§ **PETIT EXERCICE**: Relevez tous les noms de lieux cités dans le texte sur la pénurie d’eau.

La pénurie d’eau, ce n’est pas seulement en Arizona ou au Nevada. Le village de Saint-Antoine-de-Tilly, dans Chaudière-Appalaches, manque tellement d’or bleu qu’il s’apprête à exproprier une ferme afin d’y creuser un puits pour alimenter la localité. Une décision à laquelle s’oppose la famille d’agriculteurs qui en est propriétaire et qui soulève plusieurs questions.

« C’est quand même une grosse quantité qui [nous] manque, lance Richard Bellemare, le maire du village de 1700 habitants. S’il y a un incendie ou même si quelqu’un veut prendre une douche, il n’y a pas assez d’eau. »

PHOTO PASCAL RATTHÉ, COLLABORATION SPÉCIALE

Saint-Antoine-de-Tilly n’est pas en mesure de répondre à la demande d’eau de ses citoyens lorsque la consommation est à son plus fort.

§ **EXTRAITS DE DONNÉES**:
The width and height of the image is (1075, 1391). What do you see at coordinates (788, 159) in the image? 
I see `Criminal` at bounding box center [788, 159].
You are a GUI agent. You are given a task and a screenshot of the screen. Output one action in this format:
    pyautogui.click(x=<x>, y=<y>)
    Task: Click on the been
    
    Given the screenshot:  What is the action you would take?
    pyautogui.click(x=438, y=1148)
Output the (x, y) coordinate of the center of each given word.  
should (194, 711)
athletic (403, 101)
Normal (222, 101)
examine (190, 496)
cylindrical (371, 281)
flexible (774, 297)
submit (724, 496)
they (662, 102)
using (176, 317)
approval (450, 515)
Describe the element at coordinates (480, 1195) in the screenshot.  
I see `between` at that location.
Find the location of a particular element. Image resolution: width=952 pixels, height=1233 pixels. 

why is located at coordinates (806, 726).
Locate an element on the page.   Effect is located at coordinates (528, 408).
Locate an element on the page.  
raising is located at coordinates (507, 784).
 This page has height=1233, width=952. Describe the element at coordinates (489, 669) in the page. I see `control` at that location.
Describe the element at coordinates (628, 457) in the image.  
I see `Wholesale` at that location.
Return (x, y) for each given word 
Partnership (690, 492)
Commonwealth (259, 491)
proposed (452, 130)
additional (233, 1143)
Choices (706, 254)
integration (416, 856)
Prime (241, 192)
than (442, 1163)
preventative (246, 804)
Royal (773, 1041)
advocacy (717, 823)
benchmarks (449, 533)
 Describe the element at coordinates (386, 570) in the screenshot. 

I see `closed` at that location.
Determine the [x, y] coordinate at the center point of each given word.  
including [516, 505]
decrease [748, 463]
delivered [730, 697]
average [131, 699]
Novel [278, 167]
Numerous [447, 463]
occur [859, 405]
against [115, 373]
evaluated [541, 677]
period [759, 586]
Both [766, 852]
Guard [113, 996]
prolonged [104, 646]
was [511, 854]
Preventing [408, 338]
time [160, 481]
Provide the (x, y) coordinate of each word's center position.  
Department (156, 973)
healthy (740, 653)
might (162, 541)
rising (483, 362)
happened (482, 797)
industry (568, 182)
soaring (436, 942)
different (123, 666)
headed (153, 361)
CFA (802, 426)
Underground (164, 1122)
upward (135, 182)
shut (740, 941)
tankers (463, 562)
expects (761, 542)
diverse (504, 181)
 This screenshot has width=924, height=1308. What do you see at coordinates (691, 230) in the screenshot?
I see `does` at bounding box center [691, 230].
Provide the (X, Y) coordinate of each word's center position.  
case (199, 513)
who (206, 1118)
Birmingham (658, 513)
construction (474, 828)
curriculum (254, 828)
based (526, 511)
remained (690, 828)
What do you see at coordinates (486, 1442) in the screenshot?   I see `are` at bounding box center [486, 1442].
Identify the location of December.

§ **LA RÉPONSE**: Arizona, Nevada, Saint-Antoine-de-Tilly, Chaudière-Appalaches